Easy egg croissant sandwiches for the back-to-school bunch. They travel well and are full of flavor. They’re made with croissants, but English muffins or baked buttermilk biscuits may be used instead.
The egg mixture is versatile as well. For picky eaters, you might want to leave the chopped onion and tomato out, or add some bell pepper for extra color and flavor. The meat is optional, too. Omit meat altogether or add sliced cooked link sausage or bacon instead of ham. Add a slice of cheese if you like.

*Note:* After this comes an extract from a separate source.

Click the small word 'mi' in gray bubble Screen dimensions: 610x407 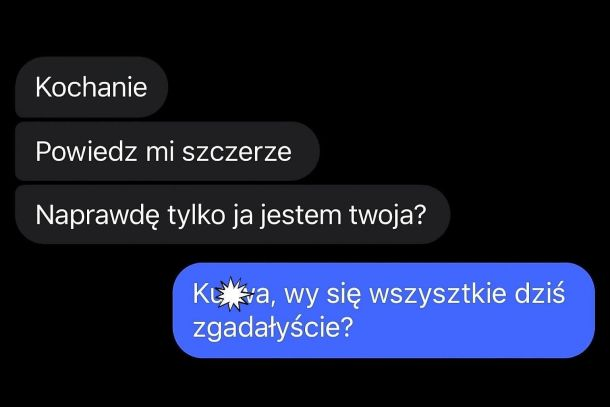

PrintScrambled Egg Croissant Sandwich
Store-bought croissants are split and filled with hearty scrambled eggs with ham and tomatoes. Customize your scrambled eggs with some cheese, scallions, or herbs.
- Prep Time: 5 minutes
- Cook Time: 6 minutes
- Total Time: 11 minutes
- Yield: 1 sandwich 1x
- Category: Sandwiches, Breakfast and Brunch, Lunch, eggs
Ingredients
- 2 large eggs
- 3 to 4 tablespoons milk or half-and-half
- 1 tablespoon finely chopped green onion
- 1 tablespoon diced tomato
- 1 tablespoon diced cooked ham
- dash salt
- dash pepper
- 1 tablespoon butter
- 1 croissant (or lightly toasted and buttered split English muffin)
Instructions
- In a medium bowl, whisk the eggs with the milk, green onion, tomato, and ham. Add a dash of salt and a dash of black pepper.
- Melt the butter in a small skillet over medium-low heat. When butter is hot, add the egg mixture; cook until slightly set around edges. Begin turning the edges inward with a spatula, turning over when the bottom is set.
- When the eggs are set and firm, place them on half of the split croissant (or English muffin) and top with the other half.